O Ministério Público Federal (MPF) denunciou o ex-comandante do Destacamento de Operações e Informações (Doi-Codi) do II Exército em São Paulo, Audir dos Santos Maciel e os médicos legistas Harry Shibata e Pérsio José Ribeiro Carneiro pela morte de Neide Alves dos Santos , integrante do Partido Comunista Brasileiro (PCB), registrada em 7 de janeiro de 1976.

O ex-comandante do Doi-Codi está sendo denunciado por homicídio qualificado por ter participado da operação que resultou no assassinato de Santos e os médicos legistas por falsidade ideológica por forjarem o laudo necroscópico que apontou como "fruto de suicídio por ateamento de fogo", as extensas queimaduras identificadas no corpo da vítima e omitia as verdadeiras circunstâncias da morte.

"O MPF destaca que não cabe prescrição ou anistia nesse caso, pois a morte de Neide ocorreu em um contexto de ataque generalizado do Estado brasileiro contra a população civil e, por isso, constitui crime contra a humanidade.

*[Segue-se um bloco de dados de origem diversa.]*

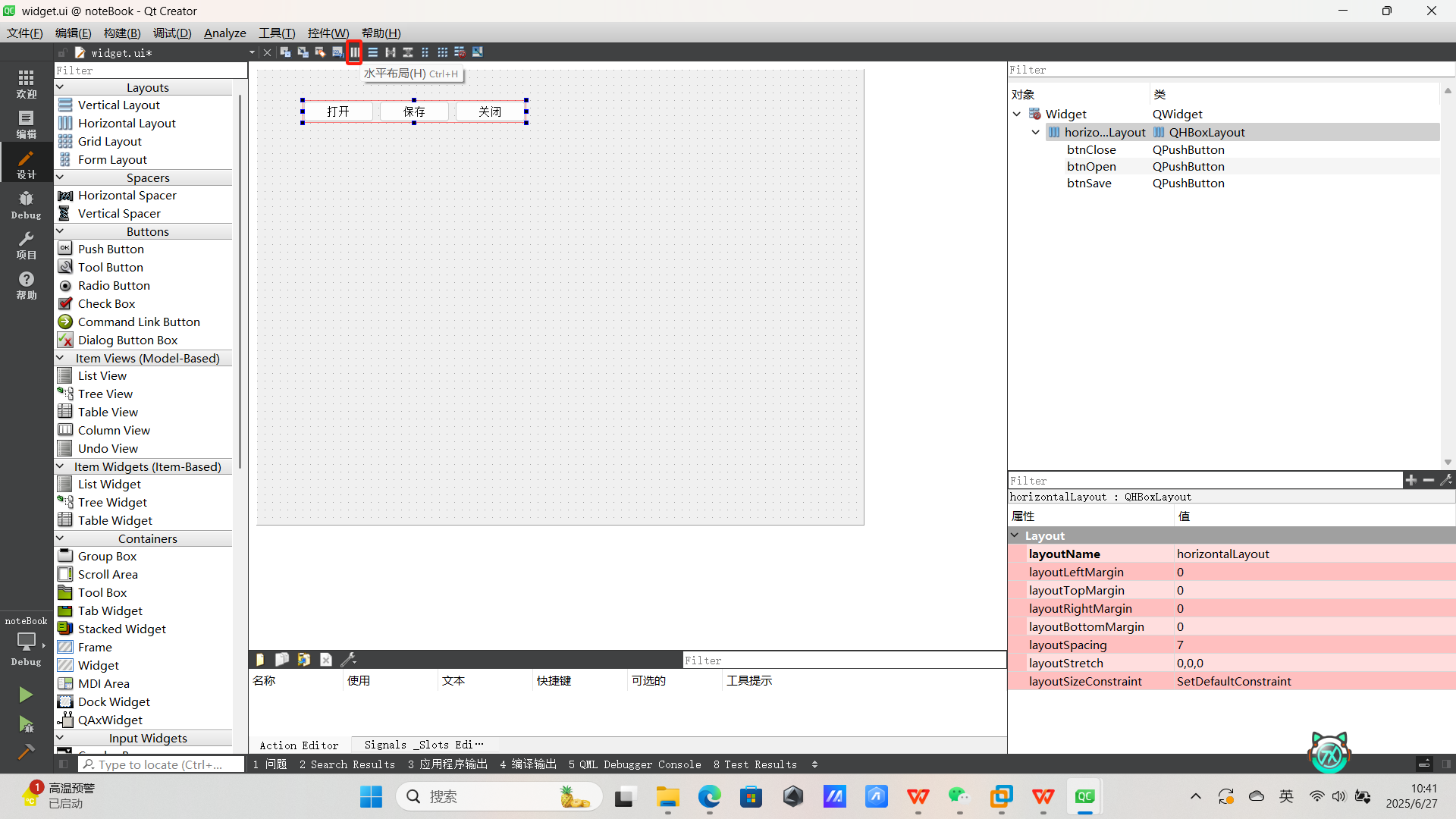Click the break layout toolbar icon
The width and height of the screenshot is (1456, 819).
coord(460,52)
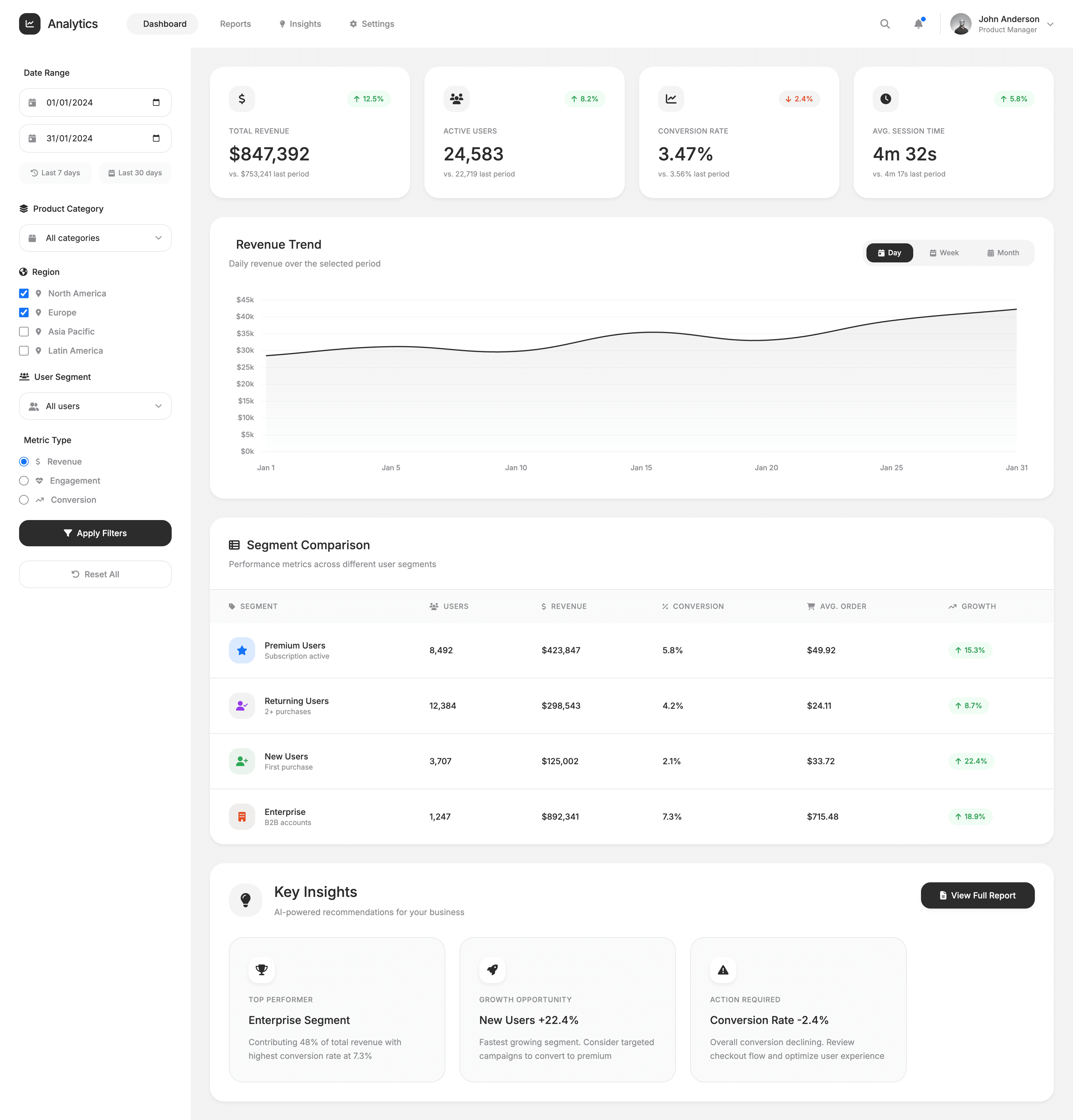Select the Engagement metric type

point(24,481)
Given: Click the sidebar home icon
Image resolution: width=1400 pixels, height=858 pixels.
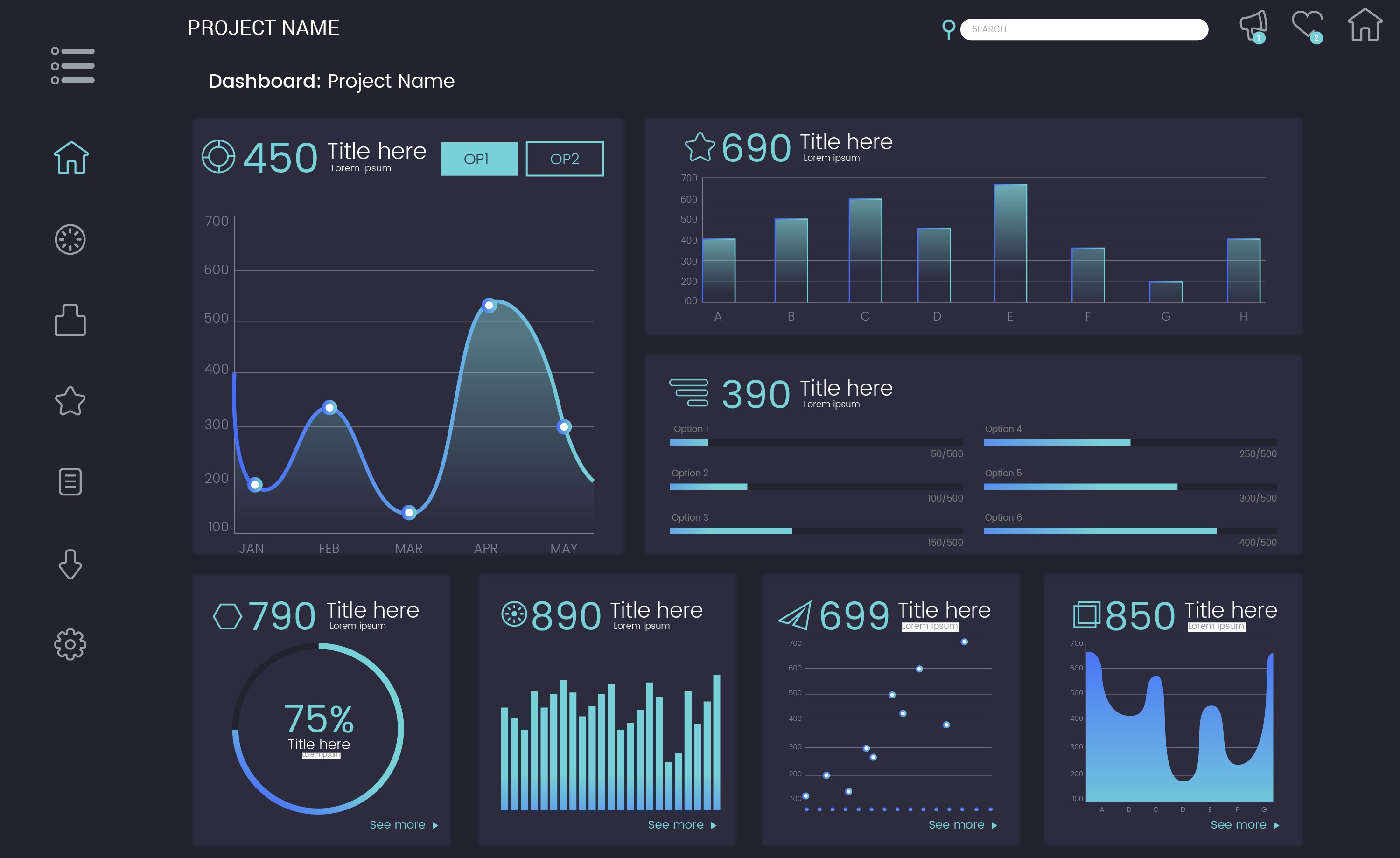Looking at the screenshot, I should (71, 157).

Além das penas de prisão, o MPF requer que a Justiça Federal ordene o cancelamento de aposentadorias ou outros proventos que os denunciados recebam em decorrência das funções que exerciam durante a ditadura. A Procuradoria pede também que seja determinada a perda de medalhas e condecorações eventualmente entregues a eles pelos serviços que prestaram à repressão política", informou a Procuradoria por meio de nota distribuída à imprensa nesta sexta-feira (24).

Falso suicídio

Harry Shibata, então diretor do Instituto Médico Legal (IML) e Pérsio José Ribeiro Carneiro , foram os mesmos legistas que falsificaram o laudo que apontava o suicídio do jornalista Vladimir Herzog, assassinado pelos agentes da repressão em 25 de outubro de 1975. Segundo o MPF, o  mesmo método foi utilizado pouco mais de um ano depois para acobertar o assassinato de Neide.

Segundo o procurador da República Andrey Borges, autor da denúncia, a versão do suposto suicídio foi forjada para justificar o homicídio da vítima e o laudo elaborado para dificultar as apurações das verdadeiras circunstâncias da morte e de seus autores. O documento não esclarece como se espalharam as lesões e qual a origem das queimaduras.

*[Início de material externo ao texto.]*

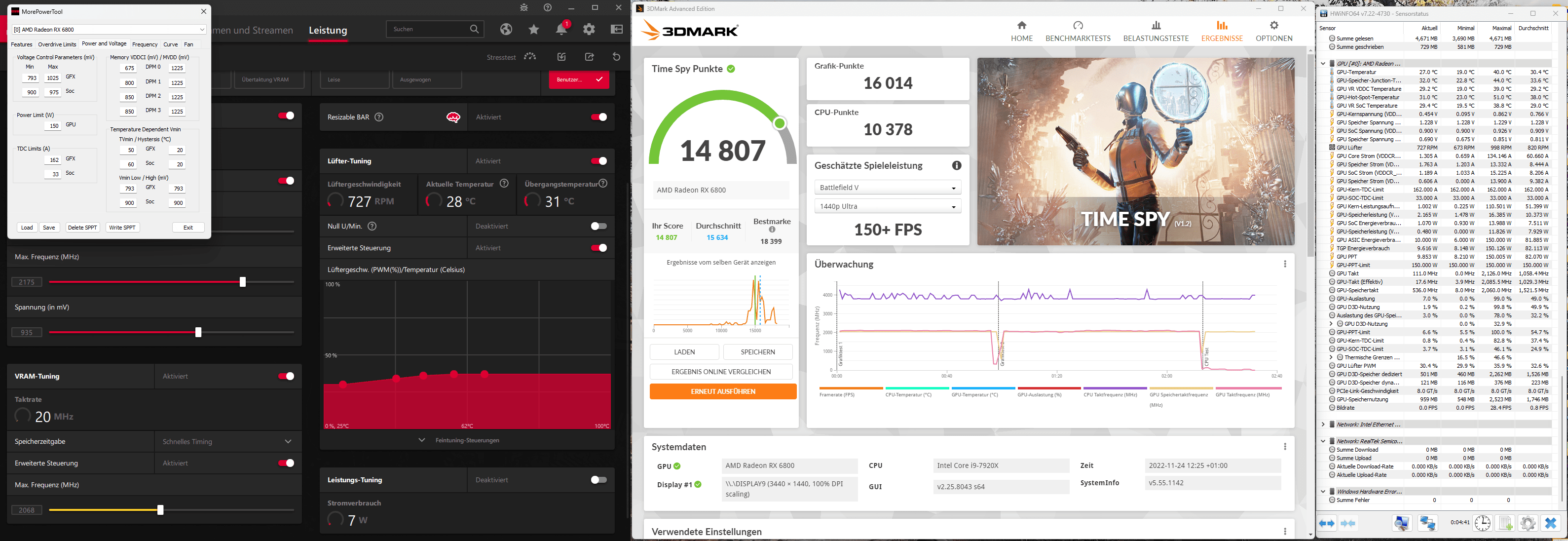
Task: Turn on the Leistungs-Tuning switch
Action: pos(598,480)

"O teor do laudo necroscópico é apenas uma das evidências de que Neide foi assassinada por agentes da ditadura, cuja responsabilidade eles procuravam omitir. A versão de suicídio não está amparada em inquérito sobre as circunstâncias da morte, que aliás nunca foi instaurado. Contrariando os procedimentos básicos de necrópsia, os profissionais do IML sequer abriram o cadáver nem procuraram detalhar as condições em que as lesões foram provocadas, limitando-se a indicar que o óbito havia sido causado por ´queimaduras generalizadas´", aponta o MPF em nota. 

Segundo os dados oficiais, Neide foi levada já na madrugada do dia 31 ao Hospital Municipal do Tatuapé, na zona leste da cidade, devido às queimaduras que havia sofrido. Os familiares só foram comunicados de que a militante estaria na unidade em estado grave no dia 8 de janeiro, quando ela já havia falecido. Ao chegarem ao hospital, a irmã e o cunhado foram submetidos a um longo interrogatório e só então receberam a notícia da morte. O enterro foi realizado no dia seguinte, ainda sob vigilância de agentes da repressão e sem possibilidade de abertura do caixão.

Neide integrava o setor de agitação e propaganda do Partido Comunista Brasileiro (PCB), legenda contrária à luta armada como método de oposição à ditadura estava desaparecida desde o dia 30 de dezembro de 1975. Naquele ano, já tinha sido presa três vezes, sempre liberada com sinais de tortura por todo o corpo. Moradora do bairro da Barra Funda, na zona oeste de São Paulo, ela era alvo de constante vigilância, assim como sua irmã e o cunhado, que viviam no Rio de Janeiro e com quem Neide mantinha contato frequente. A militante foi uma das 19 vítimas da chamada Operação Radar, coordenada pelo Doi-Codi do II Exército entre 1973 e 1976 para a eliminação de quadros do PCB em todo o país. 

*Com informações do Ministério Público Federal.